Supplied passage
* * * * * * * * *
Re: git: 2e72208b6c62 - main - ip_mroute: do not call epoch_waitwhen lock is taken
Date: Wed, 12 Jan 2022 21:40:33 UTC
On Tue, Jan 11, 2022 at 10:19:45AM +0000, Wojciech Macek wrote:
> The branch main has been updated by wma:
>
> URL: https://cgit.FreeBSD.org/src/commit/?id=2e72208b6c622505323ed48dc58830fc307392b1
>
> commit 2e72208b6c622505323ed48dc58830fc307392b1
> Author: Wojciech Macek <wma@FreeBSD.org>
> AuthorDate: 2022-01-11 10:08:35 +0000
> Commit: Wojciech Macek <wma@FreeBSD.org>
> CommitDate: 2022-01-11 10:19:32 +0000
>
> ip_mroute: do not call epoch_waitwhen lock is taken
>
> mrouter_done is called with RAW IP lock taken. Some annoying
> printfs are visible on the console if INVARIANTS option is enabled.
>
> Provide atomic-based mechanism which counts enters and exits from/to
> critical section in ip_input and ip_output.
> Before de-initialization of function pointers ensure (with busy-wait)
> that mrouter de-initialization is visible to all readers and that we don't
> remove pointers (like ip_mforward etc.) in the middle of packet processing.
This doesn't address the problem that the warning is complaining about,
which is that a non-sleepable lock is held while performing an expensive
operation. Now we are silently spinning instead, and there's no
guarantee of forward progress since threads may be frequently entering
the MROUTER_RLOCK-protected section in ip_input(). And the change
converts a per-CPU atomic operation (in epoch_enter()) to a global
atomic operation, potentially hurting performance. The atomics are also
missing requisite barriers.
* * * * * * * * *
Collected material
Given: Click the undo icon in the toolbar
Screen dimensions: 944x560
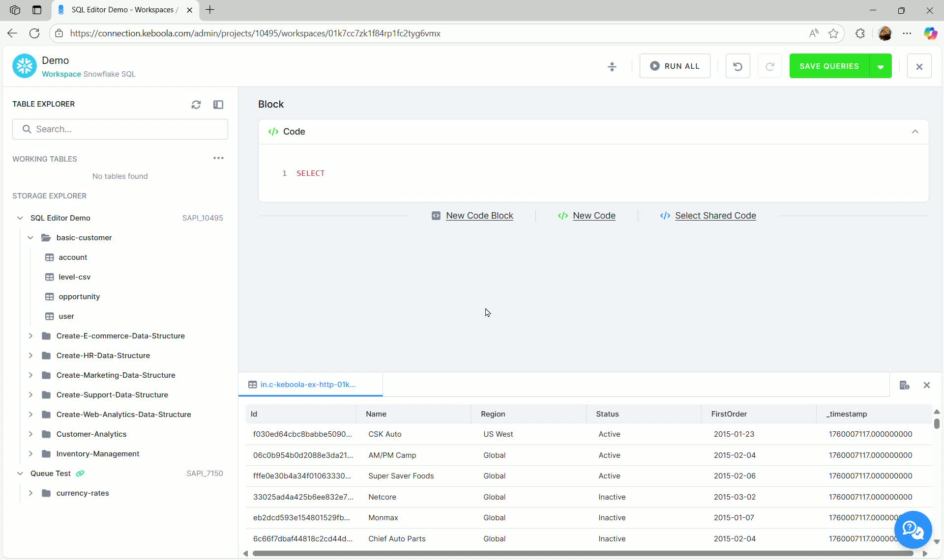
* * * * * * * * *
Given instruction 1
List each objection that the reply in the ip_mroute commit thread raises against the change.
Given instruction 2
Extend the reply in the ip_mroute commit thread, starting right after its final sentence.
The material plays no part in what follows.

Exercise response 1
- It doesn't address what the warning is complaining about: a non-sleepable lock is held while an expensive operation is performed.
- The code now spins silently instead.
- Forward progress isn't guaranteed, because threads may frequently enter the MROUTER_RLOCK-protected section in ip_input().
- It converts a per-CPU atomic operation (in epoch_enter()) into a global atomic operation, which may hurt performance.
- The atomics lack the required barriers.

Exercise response 2
I think a better solution is to not hold the raw inpcb lock while
calling the ip_mrouter_done() callback. That lock does not provide
synchronization for anything related to ip_mroute.c. Also note that
X_ip_mrouter_done() can sleep in taskqueue_drain(), which is another
reason to avoid holding the lock there.
> ---
> sys/netinet/ip_mroute.h | 9 +++++----
> sys/netinet/raw_ip.c | 1 +
> 2 files changed, 6 insertions(+), 4 deletions(-)
>
> diff --git a/sys/netinet/ip_mroute.h b/sys/netinet/ip_mroute.h
> index 65c5bdd3a025..faf5b8c72a46 100644
> --- a/sys/netinet/ip_mroute.h
> +++ b/sys/netinet/ip_mroute.h
> @@ -365,11 +365,12 @@ extern int (*ip_mrouter_set)(struct socket *, struct sockopt *);
> extern int (*ip_mrouter_get)(struct socket *, struct sockopt *);
> extern int (*ip_mrouter_done)(void);
> extern int (*mrt_ioctl)(u_long, caddr_t, int);
> +extern int ip_mrouter_critical_section_cnt;
>
> -#define MROUTER_RLOCK_TRACKER struct epoch_tracker mrouter_et
> -#define MROUTER_RLOCK() epoch_enter_preempt(net_epoch_preempt, &mrouter_et)
> -#define MROUTER_RUNLOCK() epoch_exit_preempt(net_epoch_preempt, &mrouter_et)
> -#define MROUTER_WAIT() epoch_wait_preempt(net_epoch_preempt)
> +#define MROUTER_RLOCK_TRACKER
Why keep this definition at all?
> +#define MROUTER_RLOCK() atomic_add_int(&ip_mrouter_critical_section_cnt, 1)
> +#define MROUTER_RUNLOCK() atomic_subtract_int(&ip_mrouter_critical_section_cnt, 1)
> +#define MROUTER_WAIT() do {} while (atomic_load_int(&ip_mrouter_critical_section_cnt) != 0)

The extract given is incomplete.